▶ **What is asked**
Please count the lines in the records below that contain the string "will", with case counting, and give only that number.

○ ○ ○

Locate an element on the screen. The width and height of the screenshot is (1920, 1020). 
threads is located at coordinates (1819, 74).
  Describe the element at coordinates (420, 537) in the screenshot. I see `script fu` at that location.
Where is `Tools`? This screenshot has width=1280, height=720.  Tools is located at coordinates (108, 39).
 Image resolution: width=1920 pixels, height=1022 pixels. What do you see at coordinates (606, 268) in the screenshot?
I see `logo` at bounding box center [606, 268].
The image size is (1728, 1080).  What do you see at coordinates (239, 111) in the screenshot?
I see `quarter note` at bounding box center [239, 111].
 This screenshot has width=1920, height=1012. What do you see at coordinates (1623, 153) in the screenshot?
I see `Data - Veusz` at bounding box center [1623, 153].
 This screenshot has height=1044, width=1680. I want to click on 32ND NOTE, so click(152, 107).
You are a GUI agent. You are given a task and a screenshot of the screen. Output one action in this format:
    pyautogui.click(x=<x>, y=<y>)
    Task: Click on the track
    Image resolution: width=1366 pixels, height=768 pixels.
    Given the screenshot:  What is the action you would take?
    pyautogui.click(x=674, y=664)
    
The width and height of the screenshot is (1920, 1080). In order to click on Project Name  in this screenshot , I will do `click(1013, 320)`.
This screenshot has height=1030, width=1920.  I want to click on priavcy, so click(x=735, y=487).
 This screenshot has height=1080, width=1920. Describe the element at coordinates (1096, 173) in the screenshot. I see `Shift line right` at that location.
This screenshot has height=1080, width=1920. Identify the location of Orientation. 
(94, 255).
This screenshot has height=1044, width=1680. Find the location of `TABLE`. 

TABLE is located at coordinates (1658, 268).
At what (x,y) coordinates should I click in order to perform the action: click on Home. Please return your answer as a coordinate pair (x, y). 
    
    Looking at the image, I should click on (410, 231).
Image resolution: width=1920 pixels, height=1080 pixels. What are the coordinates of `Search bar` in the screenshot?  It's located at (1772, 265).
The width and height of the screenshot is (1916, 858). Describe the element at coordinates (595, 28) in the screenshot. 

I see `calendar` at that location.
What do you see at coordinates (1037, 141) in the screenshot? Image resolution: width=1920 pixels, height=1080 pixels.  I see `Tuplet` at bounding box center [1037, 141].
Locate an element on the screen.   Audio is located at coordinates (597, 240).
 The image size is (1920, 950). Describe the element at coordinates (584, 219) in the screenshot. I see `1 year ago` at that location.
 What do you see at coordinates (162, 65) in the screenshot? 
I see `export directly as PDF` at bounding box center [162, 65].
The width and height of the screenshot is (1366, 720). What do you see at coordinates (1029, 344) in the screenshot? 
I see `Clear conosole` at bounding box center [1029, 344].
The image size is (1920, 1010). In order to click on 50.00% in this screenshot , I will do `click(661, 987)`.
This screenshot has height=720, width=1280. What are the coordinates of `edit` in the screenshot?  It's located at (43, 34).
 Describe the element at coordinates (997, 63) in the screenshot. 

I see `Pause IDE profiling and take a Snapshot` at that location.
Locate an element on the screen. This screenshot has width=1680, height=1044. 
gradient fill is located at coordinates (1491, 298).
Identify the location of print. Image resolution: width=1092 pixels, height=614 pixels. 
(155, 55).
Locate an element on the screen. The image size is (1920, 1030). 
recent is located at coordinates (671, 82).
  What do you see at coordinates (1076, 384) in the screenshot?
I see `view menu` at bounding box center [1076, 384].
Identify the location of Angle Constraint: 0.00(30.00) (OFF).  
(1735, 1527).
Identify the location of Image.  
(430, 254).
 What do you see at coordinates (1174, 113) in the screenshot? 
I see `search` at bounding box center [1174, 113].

○ ○ ○

▶ **Right answer**
2